This is the 33rd #WILTW
A few weeks ago we ran a simulation day for the doctors and nurses in our department. It was successful (in terms of perceived value) and hopefully over time we will be able to demonstrate “outcome” based improvement.
One of my favourite quotes from the day was:
“I’ve learnt a lesson here. But I won’t go home + beat myself up (well, not too much) as at end of the day no patients harmed” #TeamPaedED
— Damian Roland (@Damian_Roland) December 18, 2014
Simulation (whether high or low fidelity) has a great deal to offer medical education. Those critical of an increasing reliance on simulation to balance deficits in experience would highlight that demonstrated behaviours may not match those in the clinical workplace. They argue there is nothing like the real thing.
This was really brought to life over the holiday period when I drove off a junction on a busy motorway to be confronted by this
We were the fourth car on the scene. There were no emergency services present but a number of cars had followed us off the motorway so we did not appear to be in immenint danger of being hit from behind (although this was a potential risk as more cars came off the slip road).
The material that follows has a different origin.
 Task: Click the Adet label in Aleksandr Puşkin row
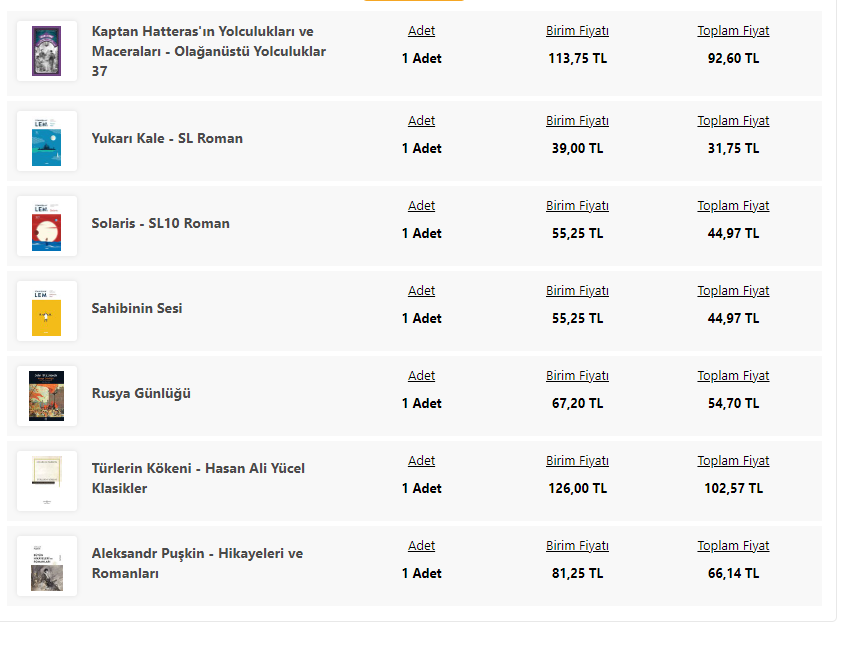click(x=421, y=546)
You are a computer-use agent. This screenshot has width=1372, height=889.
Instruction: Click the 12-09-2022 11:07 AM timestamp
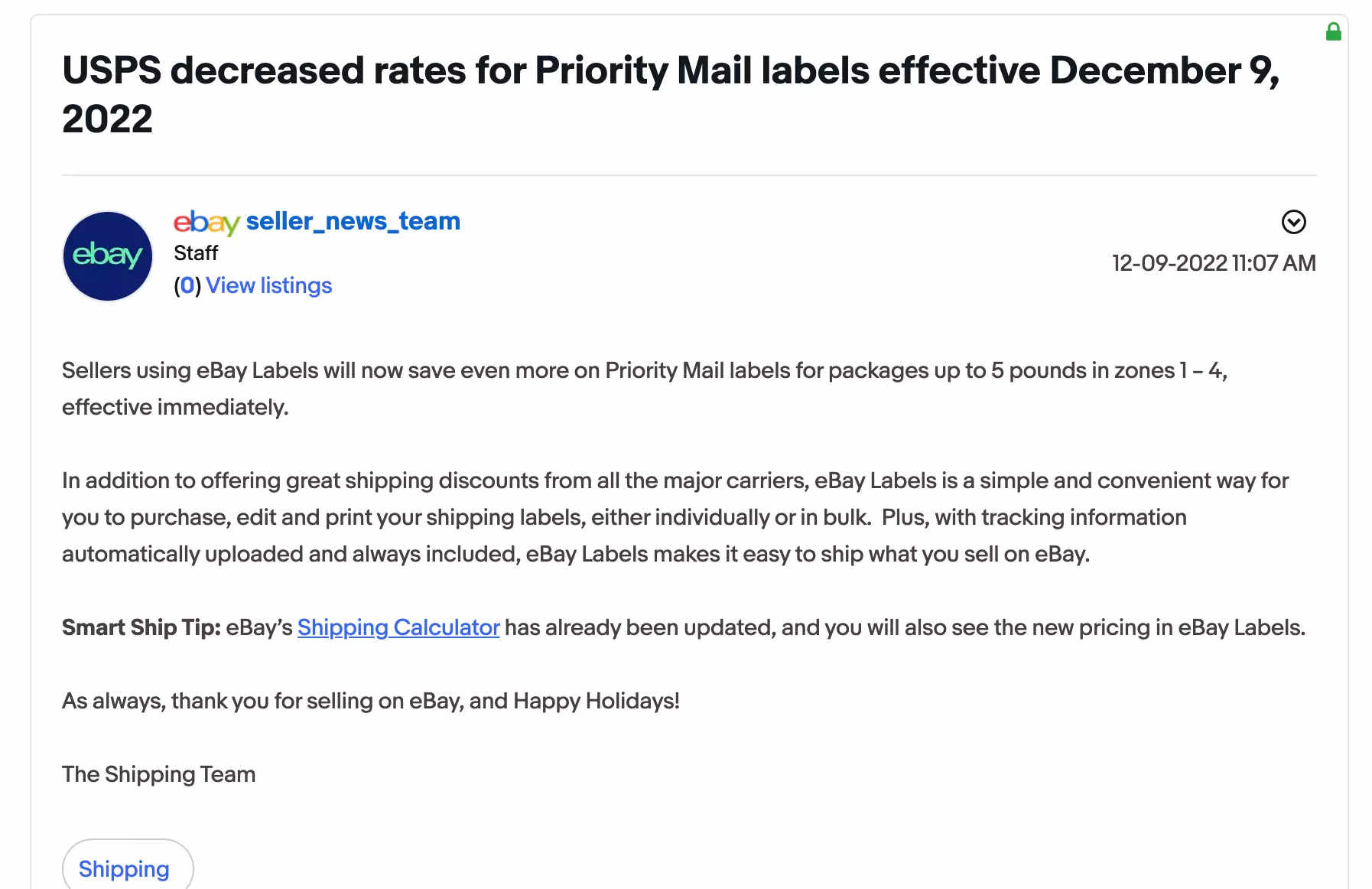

I got out of the car to get a closer look at the lorry. The passengers of the first car that had stopped were on the phone to the police. The passenger of the second car had got out of his car and was trying to ascertain if there was anyone in the lorry. I told this person I was a doctor and he appeared visibily relieved. I probably didn’t feel as nervous as I should have done as there then followed a sequence of events in which I learnt a great deal about pre-hospital care (my thanks to Dr. Ben Teasdale, the clinical director of our department who has a special interest in pre-hospital medicine, for gently pointing out some of the mistakes I made.)
A summary of my key learning:
1. Hospitals are safe places.
2. Roadside vehicle accidents are not.
3. Inadequate experience of (2) and too much experience of (1) leaves you cognitively disadvantaged.
4. Point 3 is a polite way of saying unconsciously incompetent.
5. Because of point 4, and not being able to ascertain how unwell driver of the vehicle may have been, led me to climbing up onto the lorry to see into the cockpit.
6. It is very, very, difficult to set diesel alight. This was a good thing for me as there was diesel spilling out of the diesel tank (1).
7. If you sound like you know what you are talking about, but potentially don’t, either people humour you or believe you. I am still unsure as to what the ambulance and fire services made of me 😉
While I can’t share all that happened for reasons of confidentiality I certainly learnt from the experience without anyone coming to harm. InitiallyI was going to title this post: “Nothing beats the real thing”. While that may be true had I encountered a scenario like this in any of my pre-hospital or hospital training I may well have done things differently. You need no clinical training to realise getting on top of a crashed lorry is potentially a dangerous thing to do, but if you are unsure of the how well a person is, at the time just waiting is not easy. Simulation provides a great way of demonstrating many things, the pros and cons of action versus inaction for one, in a way that no-one will get hurt.